The overnight news lacked a real catalyst for violent price change. The only noteworthy item is a healthy jump in German Industrial Production which rose 2.9 percent in September versus 1.8 percent in August. That leaves IP in that country declining at a YOY pace of -12.9 percent September versus -16.5 percent in August.
Equity markets around the globe are posting robust gains and the dollar is cratering.
There is no data in the States today and the focus of trading will be the supply tsunami which begins today with the auction of $40 billion 3 year notes.
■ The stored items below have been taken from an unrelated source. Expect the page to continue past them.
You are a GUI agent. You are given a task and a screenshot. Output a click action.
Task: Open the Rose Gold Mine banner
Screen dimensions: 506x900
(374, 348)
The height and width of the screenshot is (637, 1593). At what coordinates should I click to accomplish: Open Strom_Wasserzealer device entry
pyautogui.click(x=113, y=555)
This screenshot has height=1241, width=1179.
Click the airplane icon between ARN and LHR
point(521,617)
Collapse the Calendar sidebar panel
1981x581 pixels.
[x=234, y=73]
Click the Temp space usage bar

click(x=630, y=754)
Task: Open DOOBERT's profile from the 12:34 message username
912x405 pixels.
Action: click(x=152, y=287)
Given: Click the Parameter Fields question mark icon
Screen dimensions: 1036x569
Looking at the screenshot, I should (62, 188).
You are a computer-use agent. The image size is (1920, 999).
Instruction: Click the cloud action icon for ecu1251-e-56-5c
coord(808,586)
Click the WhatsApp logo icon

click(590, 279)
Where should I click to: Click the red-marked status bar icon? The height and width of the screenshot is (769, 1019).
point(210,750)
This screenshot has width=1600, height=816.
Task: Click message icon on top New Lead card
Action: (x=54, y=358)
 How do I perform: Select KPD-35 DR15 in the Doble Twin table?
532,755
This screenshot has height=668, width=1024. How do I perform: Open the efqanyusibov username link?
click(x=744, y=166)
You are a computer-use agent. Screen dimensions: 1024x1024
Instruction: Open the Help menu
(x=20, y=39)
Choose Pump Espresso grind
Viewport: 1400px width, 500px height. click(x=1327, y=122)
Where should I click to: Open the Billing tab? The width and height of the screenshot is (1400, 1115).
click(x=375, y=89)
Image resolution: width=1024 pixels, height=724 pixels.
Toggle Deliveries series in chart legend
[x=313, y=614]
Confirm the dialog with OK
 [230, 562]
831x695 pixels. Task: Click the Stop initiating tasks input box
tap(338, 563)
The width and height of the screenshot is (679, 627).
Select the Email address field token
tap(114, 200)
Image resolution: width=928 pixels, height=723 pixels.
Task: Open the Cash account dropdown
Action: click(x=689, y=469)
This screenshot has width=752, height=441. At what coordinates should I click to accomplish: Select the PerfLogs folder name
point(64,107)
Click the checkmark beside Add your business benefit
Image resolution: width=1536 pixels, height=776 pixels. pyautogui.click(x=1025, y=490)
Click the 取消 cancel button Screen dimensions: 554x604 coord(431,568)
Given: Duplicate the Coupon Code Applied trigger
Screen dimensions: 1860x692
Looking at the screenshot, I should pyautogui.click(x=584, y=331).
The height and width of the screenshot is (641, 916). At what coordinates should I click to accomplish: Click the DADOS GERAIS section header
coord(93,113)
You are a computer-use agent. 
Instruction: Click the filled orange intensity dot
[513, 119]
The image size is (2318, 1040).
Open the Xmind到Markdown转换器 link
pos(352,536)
On the heels of that auction will come $25 billion worth of 10 year notes tomorrow and then $16 billion in 30 year bonds on Thursday. (The bond market will close on Wednesday November 11 to observe Veterans Day.)
The yield on the 2 year note has increased a basis point to 0.85 percent. The yield on the 3 year note is unchanged at 1.36 percent. The yield on the 5 year note has not budged either and rests at 2.30 percent. The yield on the 7 year note has increased a basis point to 3.01 percent. The yield on the 10 year note and Long Bond have increased a basis point to 3.51 percent and 4.41 percent, respectively.
The 2 year/10 year spread is unchanged at 266 basis points.
The 10 year/30 year spread is unchanged at 90 basis points.
The belly of the curve as measured by the 2 year/5 year/30 year spread is at 66 basis points. That reflects the significant steepening of the 5 year/30 year of that lepidopterological transaction.
The main focus of the market today will be the 3 year note auction as dealers risk their scarce capital at 1:00 PM New York time. I suspect that auction will be well received as there are too many dollars chasing too few bonds in the front end of the market, of late. And if the purchase is an error, dealers can easily hedge up by spanking the 10 year and the 30 year which my close personal friends at the Treasury will off-load later in the week.